Why do I feel drained but keep showing up for others?
The Smile I Put On Before I Open the Door
The restaurant was louder than I expected. Silverware against ceramic, overlapping conversations, a birthday song starting somewhere near the bar. I stood outside for a second longer than necessary, adjusting my expression in the reflection of the darkened window.
I already felt tired. Not physically. Something deeper — like my emotional reserves had been running on a slow leak all week.
And still, I walked in.
The Weight I Don’t Mention
I’ve written about how exhausting it feels to always put myself out there, and about the way I keep trying even when friendships feel distant. This feels adjacent, but more personal.
This isn’t just effort. It’s maintenance. It’s listening carefully. It’s asking follow-up questions. It’s remembering the details someone shared three weeks ago and circling back to them.
Sometimes I leave those conversations feeling proud of how present I was. Other times, I leave feeling hollowed out.
Care Without Refill
There’s a particular kind of drain that comes from caring deeply while not feeling equally held. Not dramatically neglected. Just… not refilled.
I can sit across from someone and be fully there — nodding, engaged, warm — and still sense that my own internal landscape isn’t being explored. The table between us becomes a surface where my attention travels outward, but rarely returns.
I can be generous with presence and still feel unseen inside it.
That’s the paradox. I show up because I care. I leave wondering where I placed myself in the exchange.

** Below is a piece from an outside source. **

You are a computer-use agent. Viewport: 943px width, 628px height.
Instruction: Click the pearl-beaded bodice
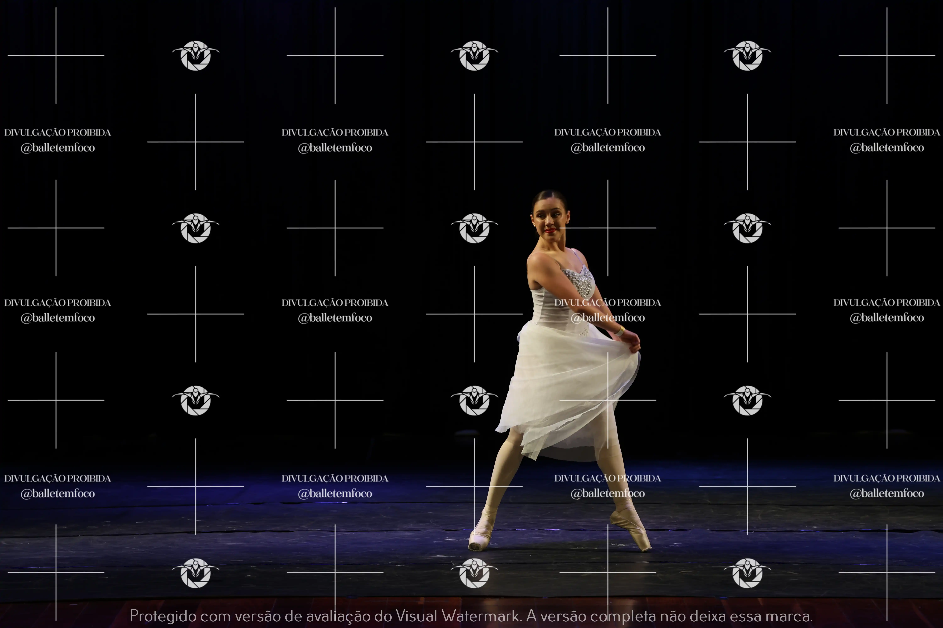580,282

The Habit of Being the Steady One
I’ve noticed over time that I often become the stable axis in friendships. The one who checks in. The one who follows up. The one who keeps the thread alive.
There’s familiarity in that role. It feels aligned with who I’ve been in many relationships. It also quietly costs something.
When I wrote about why I keep reaching out even when I’m unsure it will matter, I was circling this same behavior. The persistence. The continuation. The steady hand.
But persistence over time, without a shared rhythm, becomes fatigue.
The Body Tells Me Before I Admit It
I notice it on the walk home. My shoulders sag a little lower. My breathing is heavier than the physical distance requires. I replay conversations in fragments — the moments I supported, the pauses I filled, the energy I extended.
It’s not resentment. It’s depletion.
Why I Still Walk Back In
And yet, the next time someone asks to meet, I say yes.
Not automatically. There’s usually a pause. A quick internal scan of my energy. But more often than not, I go.
I go because there were moments — sometimes small, sometimes rare — when presence felt mutual. When laughter felt shared rather than facilitated. When I wasn’t the only one holding the thread.
I go because I don’t want exhaustion to define my relational identity.
The Recognition I Can’t Unsee
Walking home under streetlights, I realized something quiet. The drain isn’t proof that I shouldn’t show up. It’s proof that showing up costs me more than I used to acknowledge.
That doesn’t automatically change my behavior. But it changes my awareness.
And sometimes awareness is heavier than fatigue itself.